Elite medical colleges force to change qualification titles

Elite medical colleges providing postgraduate training in breach of the TEQSA Act called for “legislative change” so they could keep badging courses as diplomas.

However it is an offence under the Tertiary Education Quality and Standards Act for a regulated entity which is not registered by TEQSA to offer higher education awards and the regulator accordingly required four medical specialist organisations to stop badging their courses as diplomas or advanced diplomas.

According to a statement from the Royal Australian and New Zealand College of Obstetricians and Gynaecologists, in 2022 TEQSA got in touch with specialist medical colleges that offered diploma courses, without being registered as higher education providers.

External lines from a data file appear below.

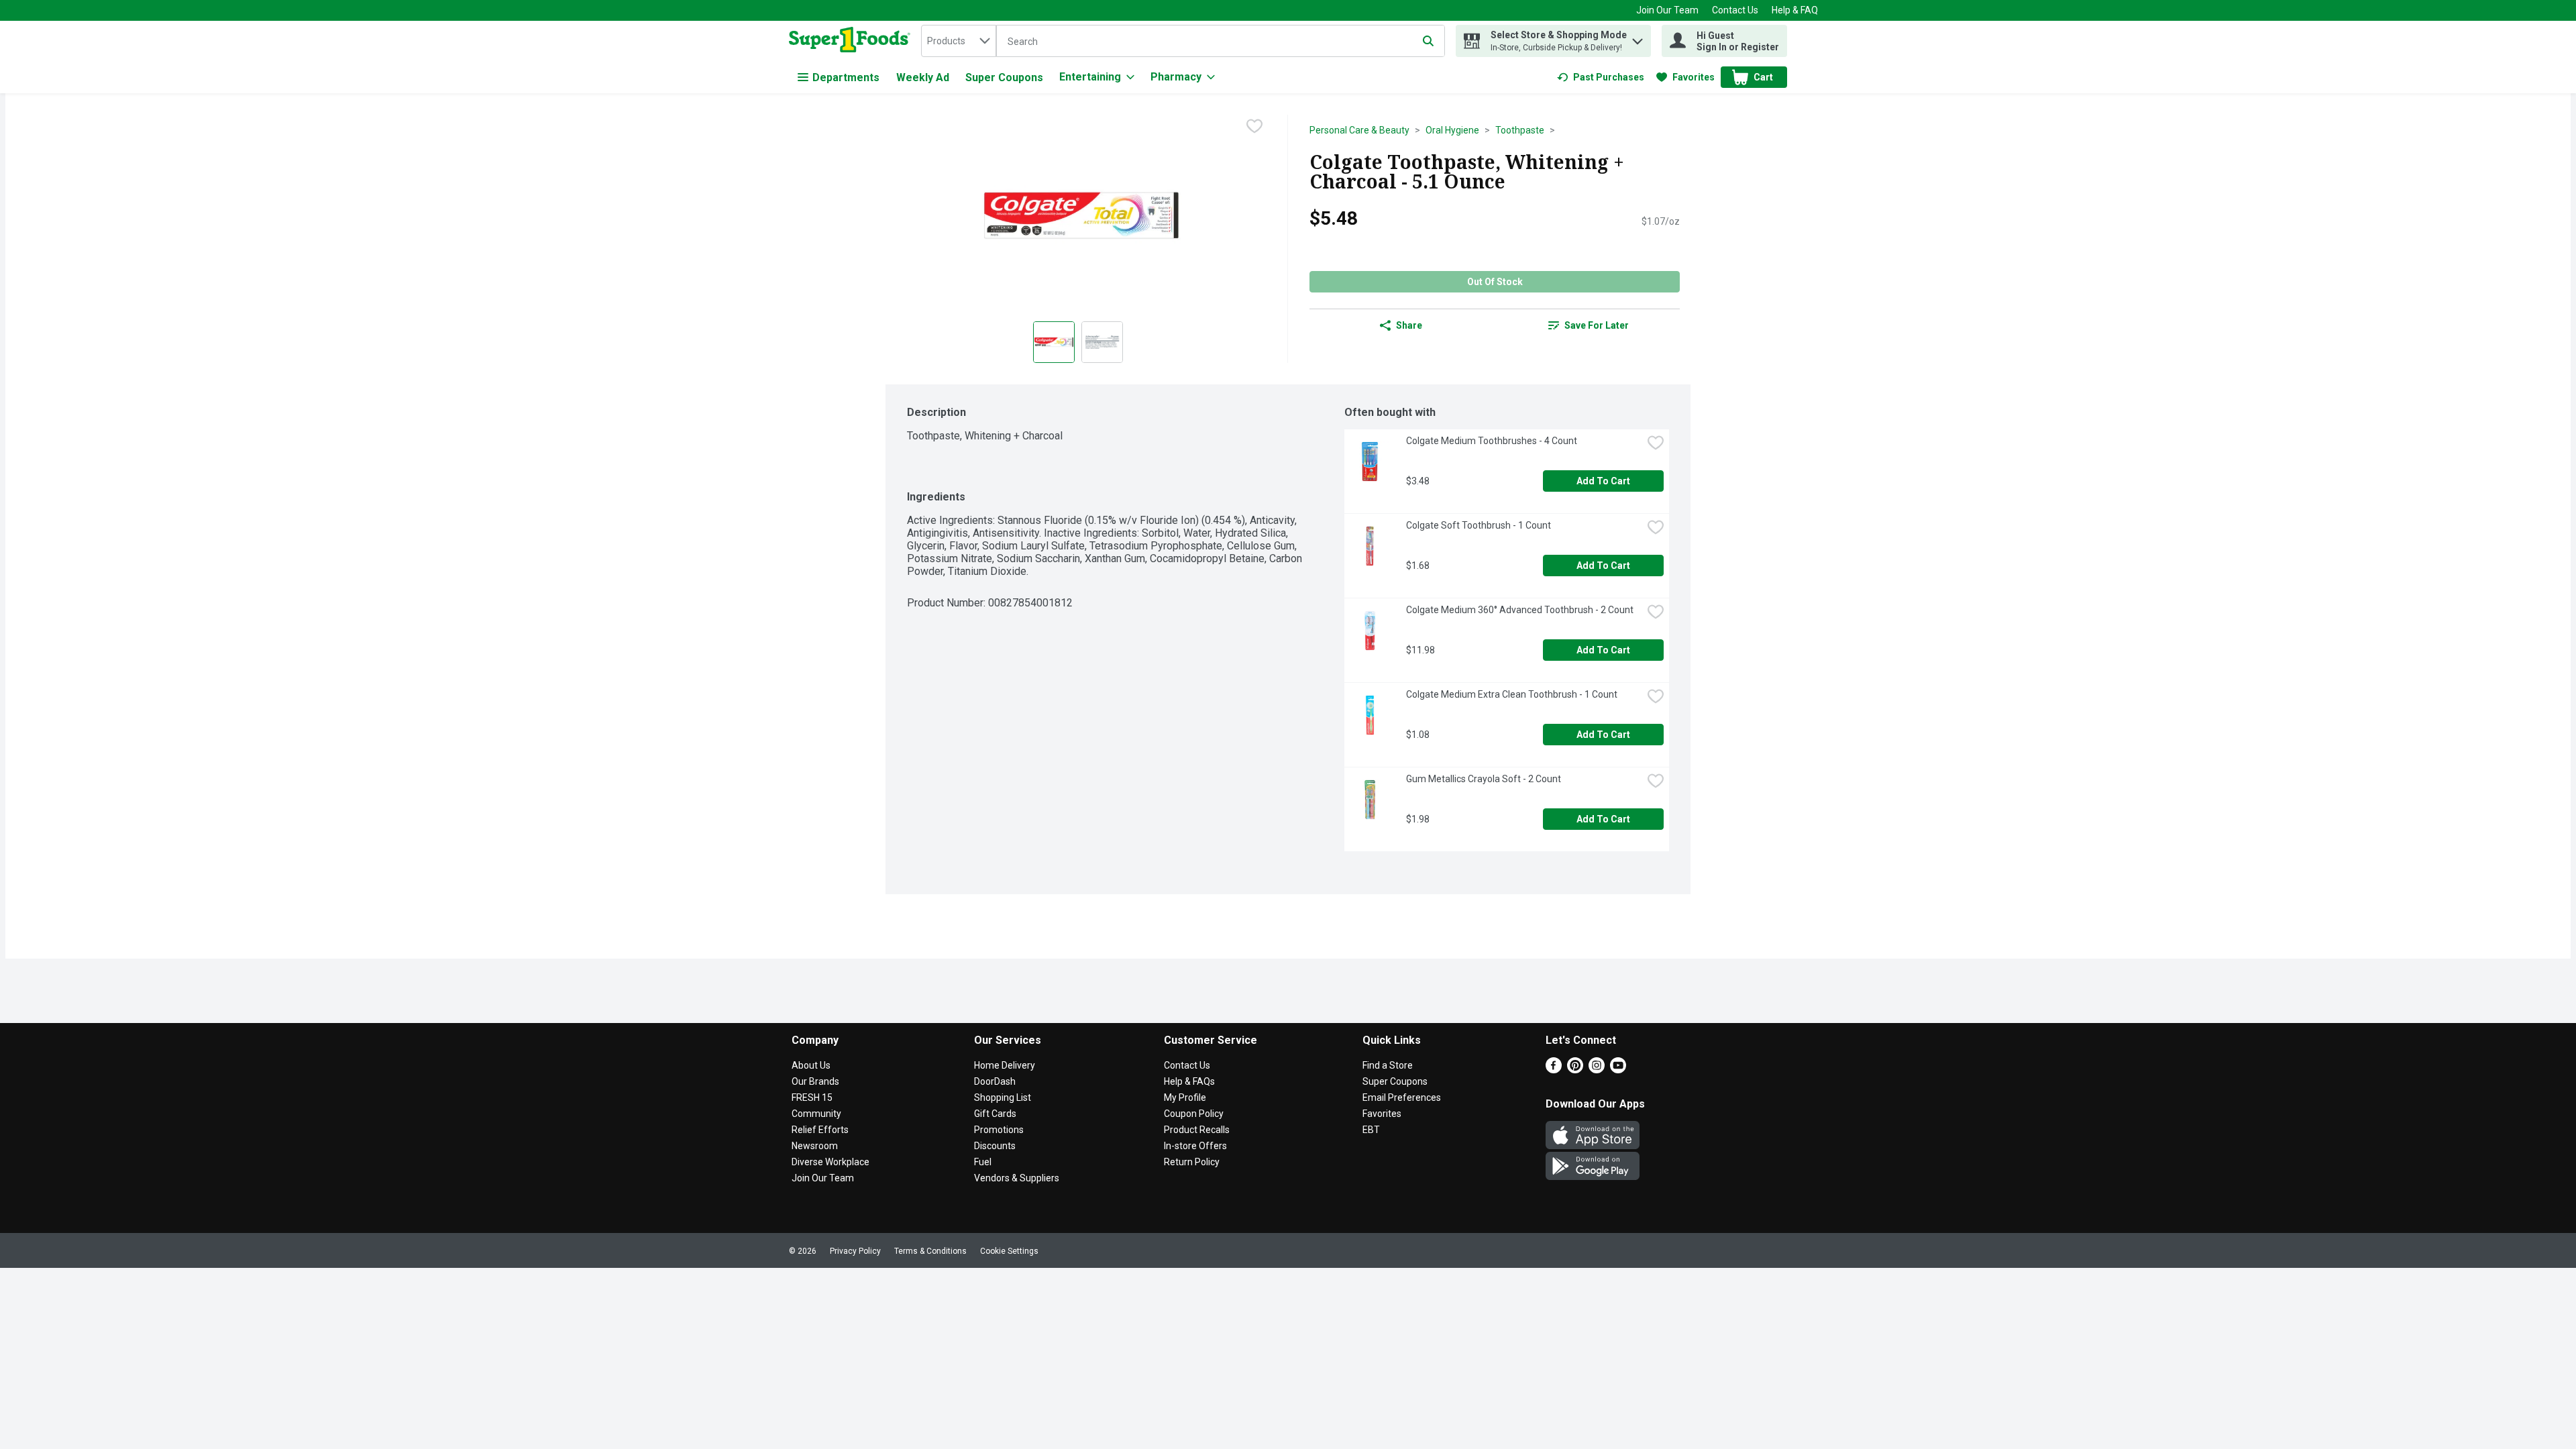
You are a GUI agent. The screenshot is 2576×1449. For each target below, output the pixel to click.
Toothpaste (1519, 130)
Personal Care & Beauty (1359, 130)
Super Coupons (1004, 77)
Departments (845, 77)
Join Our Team (1667, 10)
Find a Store (1387, 1065)
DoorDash (995, 1081)
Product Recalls (1197, 1129)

Other medical training organisations involved, according to RANZCOG, include the Royal Australian College of General Practitioners and the Australian College of Rural and Remote Medicine.

After two years of discussions, with TEQSA and the Commonwealth Department of Health and Aged Care, RANZCOG claims the regulator decided in an “extremely short time frame” that the colleges must change course names for future use.

RANZCOG states both TEQSA and the Department rejected a “change in legislation as the most meaningful way to mitigate this issue” and the colleges declined to undertake TEQSA accreditation, “which would be an unfair imposition, particularly to accredit programmes that have an existing and a strong reputation. “

But RANZCOG also points to  “significant financial penalties” for continuing to offer diplomas without accreditation. The TEQSA legislation specifies a penalty, now set at $187,000 for  “offering a higher education award if unregistered.”

And so RANZCOG proposes to members that the nomenclature for three programmes change to certificate, procedural and advanced procedural. People who have completed the courses can keep referring to the qualifications as diplomas. The college assures current and prospective trainees, that “curriculum and assessment standards remain the same, and our objective continues to be the development of competent and skilled healthcare professionals.”

A RANZCOG representative refused a phone interview and requested questions in writing.